Harshil Garg, a Bethpage senior and the school's class of 2015 valedictorian, took the top award among 4,000-plus students nationwide. The "most philosophical" designation came in the 15th annual National Kids Philosophy Slam, a program designed to make philosophy fun and accessible to kids.
In the competition, students were asked to respond to the question, "Violence or compassion: Which has a greater impact on society?"
Garg chose to write about compassion in his 500-word essay, and included examples and quotes from historical figures such as Mahatma Gandhi and the Rev. Martin Luther King Jr.
"I wrote about how violence is only a temporary solution to a problem, while compassion has more long-lasting effects," said Garg, 16. "Violence has a winning and losing side. Compassion has mutual benefits."
Garg, who placed fourth for the designation in 2013, said he entered the contest as part of a class assignment from his philosophy teacher, Wendy Way. He also won the slam's James W. Buchan Award for Writing Excellence and a $250 prize.
"Martin Luther King Jr. and Mahatma Gandhi both led revolutions, stirring extensive political and social movements all while maintaining peace in the face of adversity," Garg wrote in his winning essay. "Even though violence may appear more powerful, and present a temporary solution, compassion will ultimately triumph. If a war is ended on hostile terms, even if a victor is crowned, underlying hatred will galvanize groups to continue fighting. But if compassion forms the basis, the peace will be long-lasting and prosperous."
Submissions were evaluated by a panel of philosophy teachers and professors, with Garg's essay standing out "for a number of reasons," said John Davis, the slam's executive director.
"The judges were absolutely impressed with the poetic nature and fluidity of his writing, as well as the strength and clarity of his argument," Davis said.
Garg's achievement is just one of many philosophy feats for the high school since it added the subject as an elective more than a decade ago.
Bethpage High has been named "Most Philosophical School in America" in six out of the slam's 15 years -- 2004, 2006 and each year from 2009 through 2012 -- and also claimed the slam's "Most Philosophical Student" in 2009, when Bert Geng won the title.
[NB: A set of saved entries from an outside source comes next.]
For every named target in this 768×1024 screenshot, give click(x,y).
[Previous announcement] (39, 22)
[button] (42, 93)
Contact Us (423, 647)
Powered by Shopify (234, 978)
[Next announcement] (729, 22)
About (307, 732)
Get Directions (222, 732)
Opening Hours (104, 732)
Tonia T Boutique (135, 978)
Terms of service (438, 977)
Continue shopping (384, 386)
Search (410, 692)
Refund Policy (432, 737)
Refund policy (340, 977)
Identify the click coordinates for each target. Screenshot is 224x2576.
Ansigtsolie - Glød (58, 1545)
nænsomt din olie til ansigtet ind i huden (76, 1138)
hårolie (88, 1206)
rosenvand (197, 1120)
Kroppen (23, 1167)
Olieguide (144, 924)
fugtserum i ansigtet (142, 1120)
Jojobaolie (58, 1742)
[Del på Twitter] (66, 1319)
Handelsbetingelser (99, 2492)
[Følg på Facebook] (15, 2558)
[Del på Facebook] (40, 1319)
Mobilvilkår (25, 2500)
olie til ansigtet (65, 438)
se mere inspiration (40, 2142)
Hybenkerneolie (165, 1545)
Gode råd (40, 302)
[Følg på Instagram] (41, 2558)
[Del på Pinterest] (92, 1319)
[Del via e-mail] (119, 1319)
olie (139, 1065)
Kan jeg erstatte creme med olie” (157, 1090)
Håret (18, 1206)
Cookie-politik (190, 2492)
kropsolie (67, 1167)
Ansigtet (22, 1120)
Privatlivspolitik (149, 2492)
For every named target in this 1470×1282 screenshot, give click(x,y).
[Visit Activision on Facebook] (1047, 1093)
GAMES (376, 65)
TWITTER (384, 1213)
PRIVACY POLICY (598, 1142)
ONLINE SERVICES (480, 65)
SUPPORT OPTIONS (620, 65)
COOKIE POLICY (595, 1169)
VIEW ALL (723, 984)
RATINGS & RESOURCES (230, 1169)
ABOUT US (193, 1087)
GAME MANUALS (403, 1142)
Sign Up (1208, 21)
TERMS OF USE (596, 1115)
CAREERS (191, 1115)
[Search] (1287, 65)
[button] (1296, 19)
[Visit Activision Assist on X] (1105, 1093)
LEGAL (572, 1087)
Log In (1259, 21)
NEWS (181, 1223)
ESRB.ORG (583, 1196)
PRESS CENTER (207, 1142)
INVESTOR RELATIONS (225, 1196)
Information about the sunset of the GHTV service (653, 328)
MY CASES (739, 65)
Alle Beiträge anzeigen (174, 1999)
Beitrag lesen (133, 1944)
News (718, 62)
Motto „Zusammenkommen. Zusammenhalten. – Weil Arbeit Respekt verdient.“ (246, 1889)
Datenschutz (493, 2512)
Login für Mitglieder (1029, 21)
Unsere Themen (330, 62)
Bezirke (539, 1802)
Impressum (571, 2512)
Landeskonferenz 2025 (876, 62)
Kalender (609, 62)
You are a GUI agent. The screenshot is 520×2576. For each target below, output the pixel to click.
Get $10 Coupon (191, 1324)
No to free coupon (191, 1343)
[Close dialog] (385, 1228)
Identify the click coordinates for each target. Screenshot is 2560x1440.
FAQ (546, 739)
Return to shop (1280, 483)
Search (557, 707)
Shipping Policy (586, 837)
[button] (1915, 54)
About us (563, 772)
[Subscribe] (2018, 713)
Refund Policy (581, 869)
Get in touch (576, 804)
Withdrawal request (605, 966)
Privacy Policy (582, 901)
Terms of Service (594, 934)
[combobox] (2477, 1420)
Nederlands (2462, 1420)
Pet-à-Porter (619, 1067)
The school's other philosophy honors include having two students selected to represent the United States in the International Philosophy Olympiad in 2013 and 2014, as well as having a five-student team take first place this spring in the 2015 Long Island High School Ethics Bowl.
Bethpage's philosophy elective has grown to four classes, totaling 90 students. The school also has a Philosophy Club, in which teens engage in roundtable discussions in a "cafe-type atmosphere," principal Michael Spence said.
"We want students to think deeply about the world around them," Spence said. "One of the primary goals of high school is to cultivate critical thinking."
For Garg, who said he always considered himself "a math and science guy," it's those unique critical thinking skills that he most enjoys about philosophy.
"Philosophy comes with practice," he said. "I now realize that sometimes it's better to ask a meaningful question than it is to have a definite answer."
Garg plans to study computer science this fall at Duke University.